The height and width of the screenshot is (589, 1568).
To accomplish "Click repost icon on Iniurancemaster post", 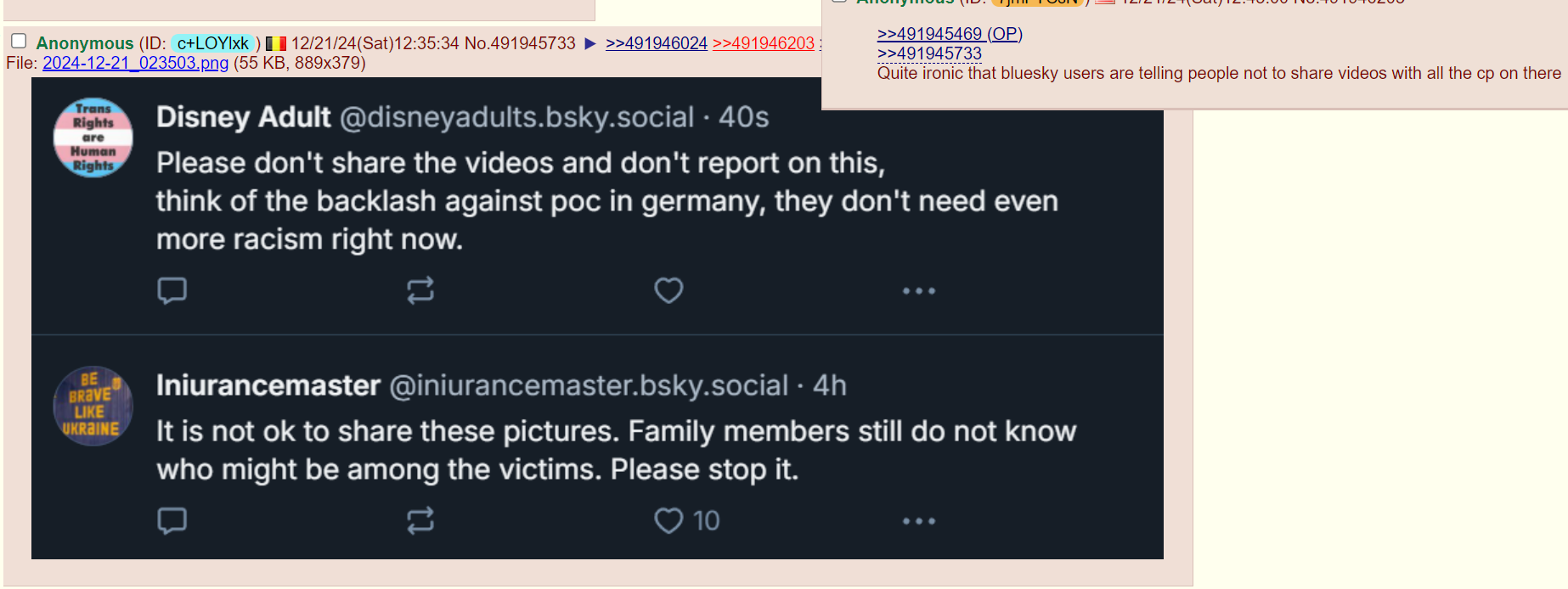I will pyautogui.click(x=420, y=520).
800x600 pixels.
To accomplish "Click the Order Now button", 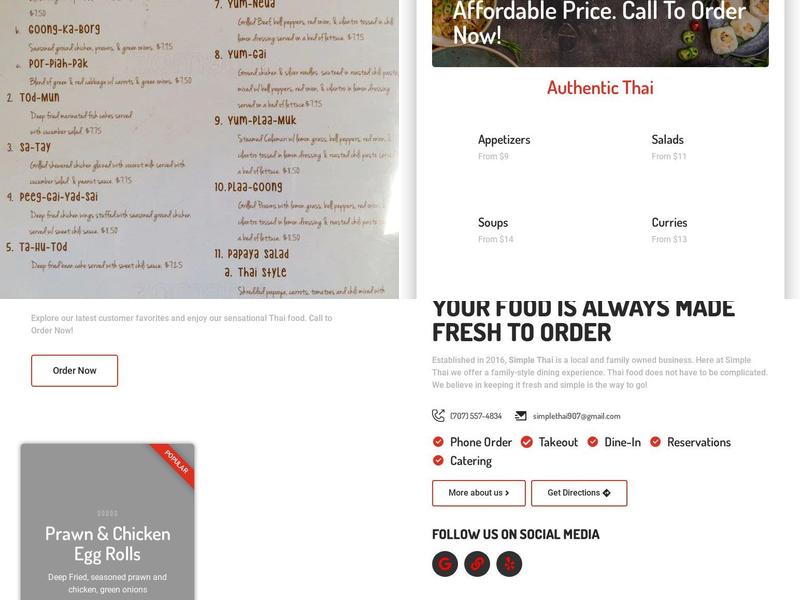I will 74,370.
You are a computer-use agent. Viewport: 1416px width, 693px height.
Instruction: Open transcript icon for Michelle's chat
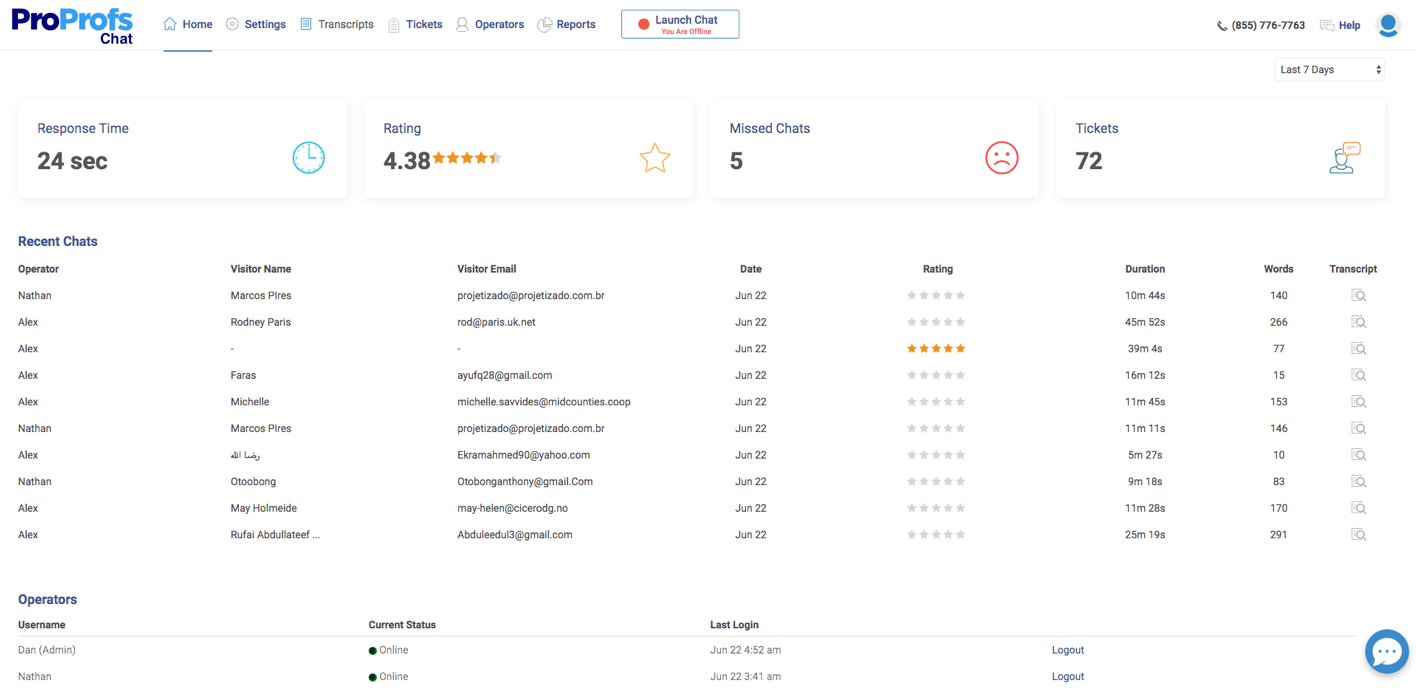(x=1358, y=402)
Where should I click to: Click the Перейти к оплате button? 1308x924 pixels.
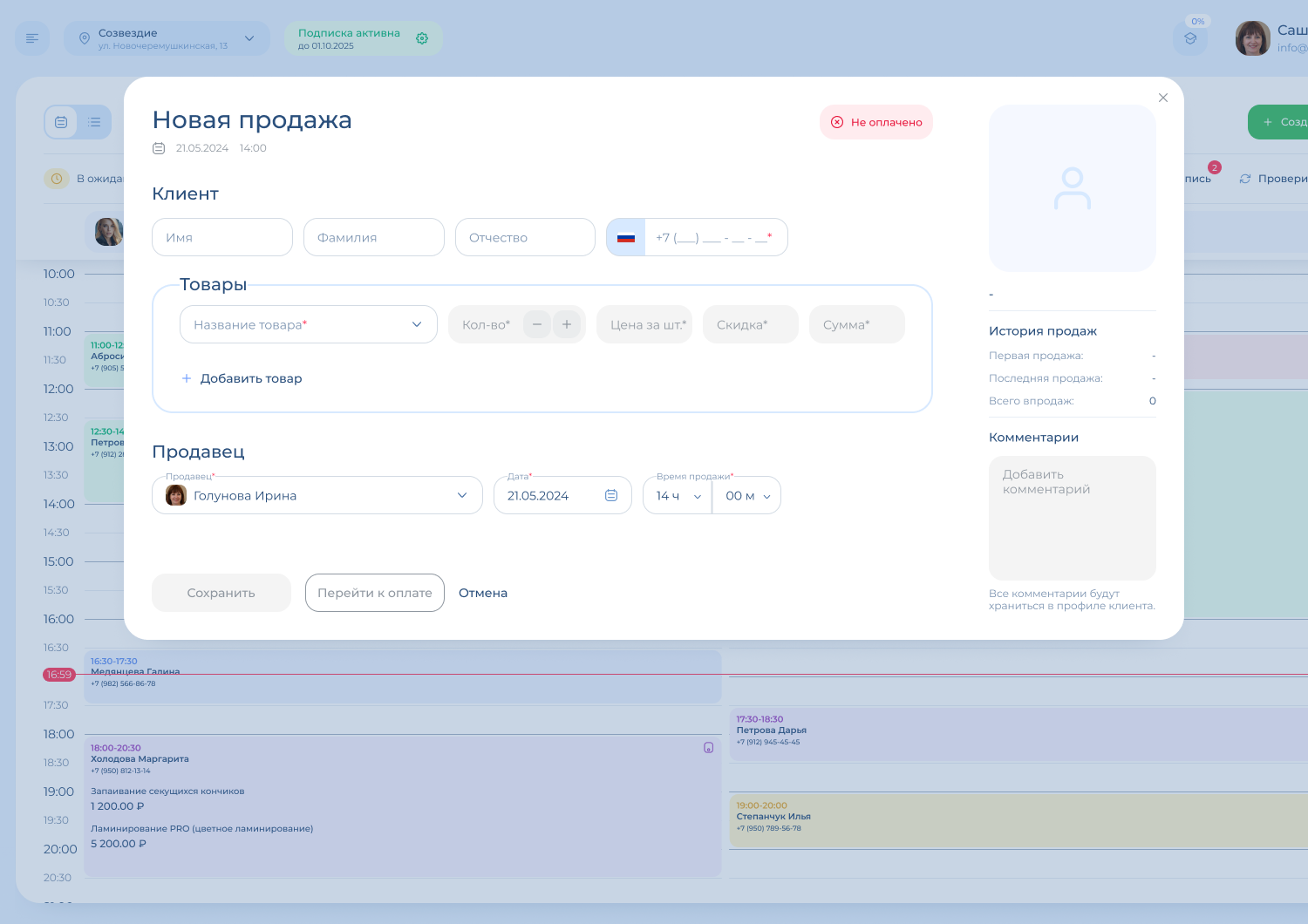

--

EXERCISE OBJECTIVE:
When a line in the material above contains the word "width", copy that line out.

YOUR SOLUTION:
The height and width of the screenshot is (589, 1568).
You are a computer-use agent. Viewport: 1416px width, 693px height.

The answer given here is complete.